Начать я решил с человека, который считал меня другом. Научный клуб располагался на третьем этаже, с краю одного из коридоров, и Кага Куша был более чем рад видеть меня. Отставив в сторону робота, над которым работал, старшеклассник вскочил с места и бросился ко мне с расставленными руками.
– Давненько ты не заходил, – вымолвил Кага, приобнимая меня. – Дела совета замучили? Ты обращайся, если что; я тебе всегда помогу.

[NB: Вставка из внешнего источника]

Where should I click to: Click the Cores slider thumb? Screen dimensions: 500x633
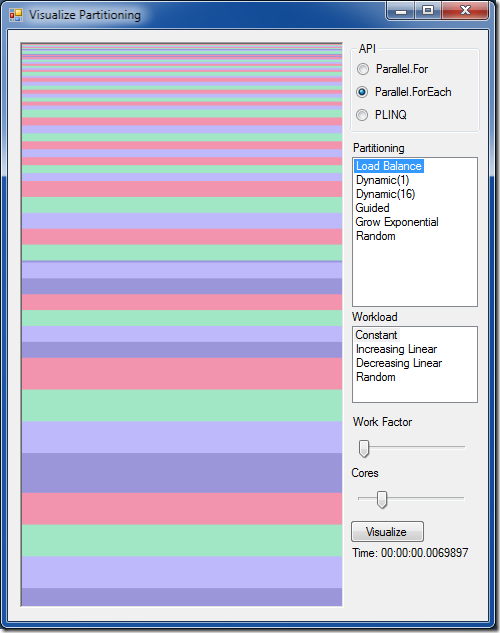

– Спасибо, – я улыбнулся, стараясь, чтобы мои слова звучали как можно более сердечно. – Я в тебе и не сомневался. И, честно говоря, пришёл обсудить с тобой выборы в сентябре.
Куша широко улыбнулся и, вытащив из кармана белого халата миниатюрный пульт управления, нажал на нём какую-то кнопку. С одной из полок стеллажа тут же спрыгнул паукообразный робот. Бешено блестя красной лампочкой, словно единственным глазом, он подлетел к нам и опустился передо мной на колени.
– Я как раз собираю особый отряд, – промолвил учёный, с нежностью глядя на чудовищного робота. – Мы с удовольствием поможем тебе во всех начинаниях. И, естественно, мой голос у тебя уже есть.